— BEGIN —

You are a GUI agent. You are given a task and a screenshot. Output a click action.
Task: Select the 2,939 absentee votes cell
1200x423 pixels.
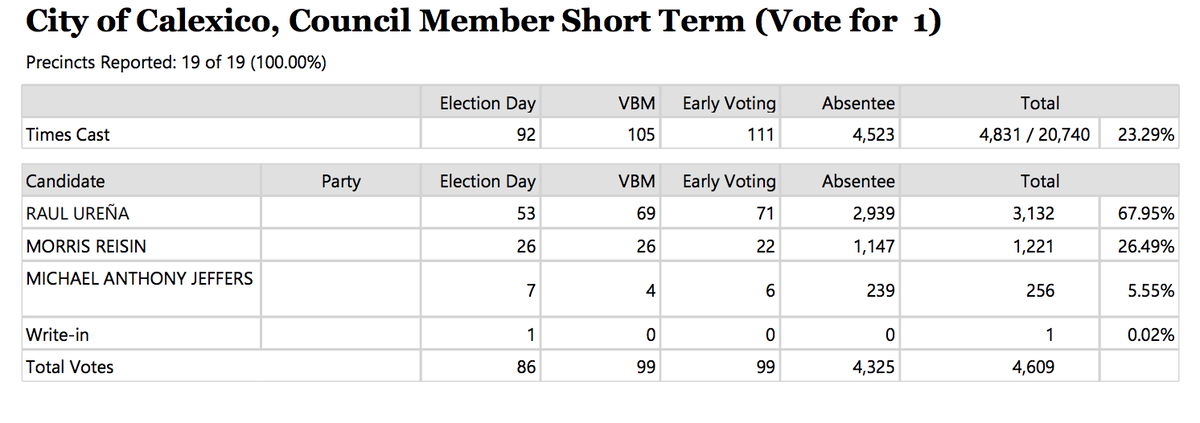(872, 212)
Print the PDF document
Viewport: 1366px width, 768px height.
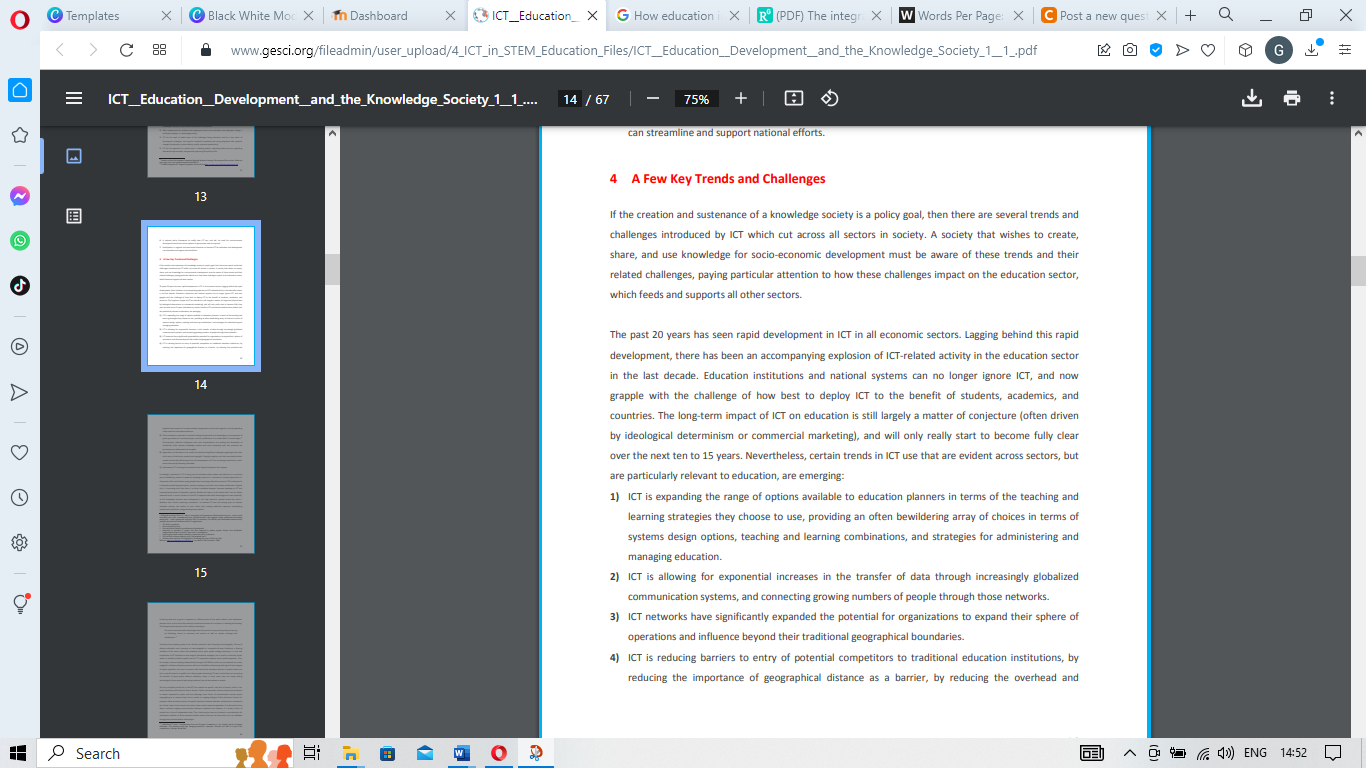(1292, 97)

— END —

Stated goal: Rewrite the entries above as a Markdown table with two columns, Row for a running number and Line for the text of each line, and skip any blank lines. Leave the pictures out of the answer.

Output of the task:
| Row | Line |
|---|---|
| 1 | You are a GUI agent. You are given a task and a screenshot. Output a click action. |
| 2 | Task: Select the 2,939 absentee votes cell |
| 3 | 1200x423 pixels. |
| 4 | (872, 212) |
| 5 | Print the PDF document |
| 6 | Viewport: 1366px width, 768px height. |
| 7 | (1292, 97) |